Lorraine asks: I have a house that I am selling. It is in another town where I lived before moving here. I lived in the house for two years and then I rented it out for the last four years. I plan to use the proceeds to pay off the mortgage on my current home. Is it accurate that I don’t have to pay capital gains since I am applying the funds to my current home?

Lorraine, unfortunately capital gains taxes could certainly be applicable, depending on whether you made a profit. There is a rule that an individual can receive up to $250,000 in capitals gains on the sale of a home without paying taxes if he/she lived in the house two of the last five years. A couple can receive up to $500,000 in capital gains without paying taxes if they both lived there two of the last five years. (Additional rules apply if a move for a job is involved.) In your case, Lorraine, you lived there two of the last six years, one year too many, and you do not qualify for the tax break. Your cost basis is the original purchase price, plus closing costs on the purchase, plus improvements to the home, plus closing costs on the sale. Your capital gains are the difference between the sale price and your adjusted cost basis. The good news is that it will be treated as long-term capital gains at a 15 percent or 20 percent federal tax rate unless your income is low enough that you qualify for the zero percent tax bracket. I recommend that you start compiling your cost basis information now so that once the house sells, you can estimate what your tax bite will be based on the 2016 tax tables and then look at it again when the 2017 tax tables are published. By doing this now you can set aside the funds needed during the year instead of scrambling to gather the funds when you file your return next year.

This tax rule is one of the best tax breaks an individual or couple can get and one that almost anyone can benefit from who owns a residential property that goes up in value. Your home is one of your biggest investments and it is important that you not forget this rule and, if possible, plan around it when you sell and make your next purchase. At a minimum, you only must live in your home the last two years. Consult your CPA for all the rules.

John asks: I have been hearing about something called 1031 exchanges. I have a condo that I rent out but I am considering upgrading to a townhouse that is larger and more expensive. My concern is that I will have to pay capital gains tax on the condo when I sell it. Is the 1031 appropriate and how would it work?

That is a great question, John.
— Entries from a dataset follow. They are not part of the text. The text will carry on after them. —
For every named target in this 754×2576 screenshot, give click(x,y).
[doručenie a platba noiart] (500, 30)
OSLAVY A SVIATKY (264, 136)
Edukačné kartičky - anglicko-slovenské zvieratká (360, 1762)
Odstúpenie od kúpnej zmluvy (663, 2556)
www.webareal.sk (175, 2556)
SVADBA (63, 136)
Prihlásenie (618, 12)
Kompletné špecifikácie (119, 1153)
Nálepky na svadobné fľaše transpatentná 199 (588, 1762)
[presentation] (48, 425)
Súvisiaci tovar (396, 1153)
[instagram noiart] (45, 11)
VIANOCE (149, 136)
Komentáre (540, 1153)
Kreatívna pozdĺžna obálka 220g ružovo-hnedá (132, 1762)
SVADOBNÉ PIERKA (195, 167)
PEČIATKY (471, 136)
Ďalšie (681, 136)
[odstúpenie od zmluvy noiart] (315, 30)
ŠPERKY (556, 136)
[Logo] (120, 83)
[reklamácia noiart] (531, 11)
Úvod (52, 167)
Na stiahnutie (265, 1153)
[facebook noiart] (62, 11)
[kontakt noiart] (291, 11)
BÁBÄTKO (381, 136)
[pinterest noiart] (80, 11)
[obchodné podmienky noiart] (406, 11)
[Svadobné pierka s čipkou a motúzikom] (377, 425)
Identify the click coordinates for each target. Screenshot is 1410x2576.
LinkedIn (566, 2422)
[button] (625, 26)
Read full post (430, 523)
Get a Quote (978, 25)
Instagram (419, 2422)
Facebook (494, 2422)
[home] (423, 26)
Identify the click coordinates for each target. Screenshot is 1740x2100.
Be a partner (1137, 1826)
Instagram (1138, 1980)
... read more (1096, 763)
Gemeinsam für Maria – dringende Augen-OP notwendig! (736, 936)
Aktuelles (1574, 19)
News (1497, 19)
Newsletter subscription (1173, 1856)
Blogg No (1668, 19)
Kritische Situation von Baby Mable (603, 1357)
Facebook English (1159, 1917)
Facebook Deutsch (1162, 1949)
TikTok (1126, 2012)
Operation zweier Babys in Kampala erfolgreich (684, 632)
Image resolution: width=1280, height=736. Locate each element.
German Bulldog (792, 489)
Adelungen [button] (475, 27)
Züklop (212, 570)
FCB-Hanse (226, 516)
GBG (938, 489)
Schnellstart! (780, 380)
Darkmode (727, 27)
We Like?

A 1031 exchange may be appropriate if certain criteria are met. The rules are much more stringent than in the last scenario. A 1031 exchange is a like-kind exchange under the Internal Revenue Code, Section 1031. Basically, this provision allows you to tax defer capital gains from the sale of an investment property when you reinvest the proceeds into a similar property used for the same purpose within a designated period of time. It is important to note that the capital gains are tax-deferred, not tax-free. The like-kind exchange can be property only or it can also include cash. This is the cleanest exchange. Others can include property and/or liabilities and cash that are not part of the exchange and their inclusion may create a taxable event in the exchange year. Also, the exchange should be for a property of the same or greater value or there will be a recognized gain. Individuals and any taxpaying entity that own investment property may qualify for a 1031 exchange if all the rules are followed:

• Property must be used for business or investment purposes and not as a residence or second home;

• Properties must be similar enough to be considered like-kind and of the same nature or character or class;

• Timing of exchange must strictly adhere to the Code. A swap on the same day is ideal, but in lieu of an immediate swap, a replacement property must be identified within 45 days of the sale of first property and the new property must close and the exchange completed no later than 180 days after sale of exchanged property;

• Hire a qualified intermediary to hold cash proceeds until the exchange is complete. You cannot take possession of the funds or the transaction will be disqualified as a 1031 exchange and the gain will become taxable. In addition, you cannot use your broker, accountant or attorney or anyone you have worked with during the last two years.

• Use a title company that knows how to handle 1031 exchanges. Land Title Guarantee Company is a good example, and it has a separate entity, Land Title Exchange Corporation, that does 1031s exclusively.

Like-kind exchanges are complex and before considering, it is important that you first discuss with your CPA and then work through the logistics with your real estate professional and mortgage broker for a seamless event.